Recuérdese -las películas están para eso- que incluso dentro de las fronteras de un mismo país, los EEUU, el paso de los límites de un estado a otro obligaba a cesar la persecución policial de un delincuente en fuga. Al cambiar de jurisdicción, cambiaban las leyes aplicables, y pasaba a ser otra también la Policía competente. Los delitos federales -y la Policía encargada de perseguirlos: el FBI- se referían sólo a aquellas materias en las que las legislaciones de todos los estados de la Unión estaban homologadas.
Esa tradición garantista, como tantas otras, se está desmoronando. En nombre de las necesidades especiales que plantea la lucha contra el terrorismo, los Estados occidentales están poniendo en marcha leyes de excepción incompatibles con los derechos fundamentales.

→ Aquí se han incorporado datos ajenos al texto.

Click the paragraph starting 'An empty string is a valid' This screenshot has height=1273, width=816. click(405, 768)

El fiscal general de los EEUU -su equivalente a nuestros ministros de Justicia- acaba de autorizar que la Policía intervenga, escuche y grabe las comunicaciones entre los abogados y sus clientes, en expresa violación del derecho de defensa. Las asociaciones de derechos civiles han puesto el grito en el cielo. Como si se operan: el asunto forma parte de la lucha del Bien contra el Mal.
En Gran Bretaña, el Gobierno de Tony Blair ha propuesto reformar la Convención Europa de Derechos Humanos para que su Policía pueda mantener indefinidamente detenida a una persona sin necesidad de formular cargos contra ella. Un portavoz de Blair ha declarado que «si hay contradicción entre los Derechos Humanos y la defensa de la seguridad ciudadana frente al terrorismo, tenemos muy clara cuál es nuestra elección». La frase podría figurar en el frontispicio de la sede central de los GAL.

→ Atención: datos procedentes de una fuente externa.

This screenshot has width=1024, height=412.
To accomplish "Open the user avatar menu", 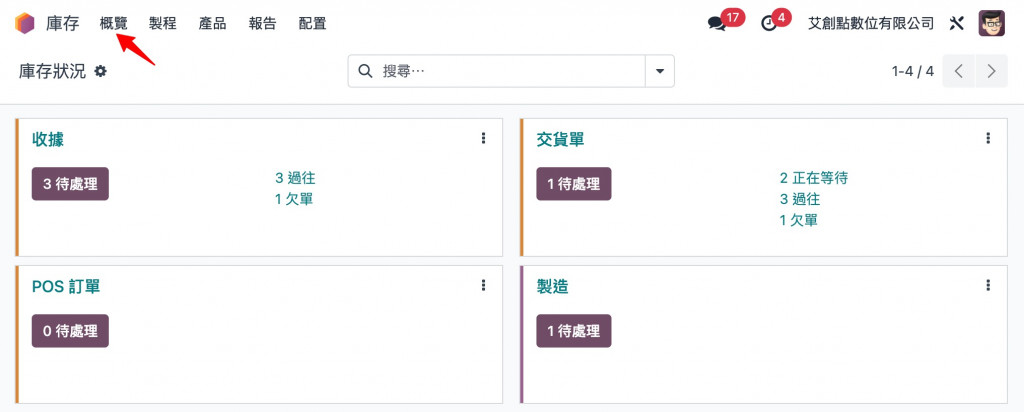I will pyautogui.click(x=991, y=23).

En España, el Gobierno ha presentado un proyecto de regulación del control jurídico del nuevo Centro Nacional de Inteligencia -es decir, del nuevo Cesid- que deja chiquita la vieja y repudiada Ley Corcuera. Prevé que los espías del Gobierno, con la mera aprobación de un juez especial de lo contencioso-administrativo puesto ad hoc, puedan interceptar las comunicaciones o realizar registros en el domicilio de cualquier persona... ¡aunque su actuación no se enmarque dentro de la instrucción de ninguna causa penal concreta! Los bemoles de la cosa son operísticos. Y la indefensión del ciudadano o ciudadana víctima de tales prácticas, total. Tú preguntas: «Pero, ¿de qué se me acusa? ¿En razón de qué me abren ustedes la correspondencia, me pinchan el teléfono y me entran en casa a cotillear mis cosas?». Y ellos pueden responderte, tan panchos: «En razón de que se nos pone, capullo».
En nombre de la lucha mundial contra el terrorismo y de la defensa de la democracia, los Estados de Occidente están lanzados por la vía de la fascistización galopante. Pretenden hacernos creer que para defender las libertades no hay nada como acabar con las libertades.
Allá el que trague. Yo no.
Así se lo diré a los del canal franco-alemán Arte. A ver si consiguen emitirlo antes de que se reformen las leyes sobre libertad de expresión.
Javier Ortiz. Diario de un resentido social (12 de noviembre de 2001). Subido a "Desde Jamaica" el 28 de junio de 2017.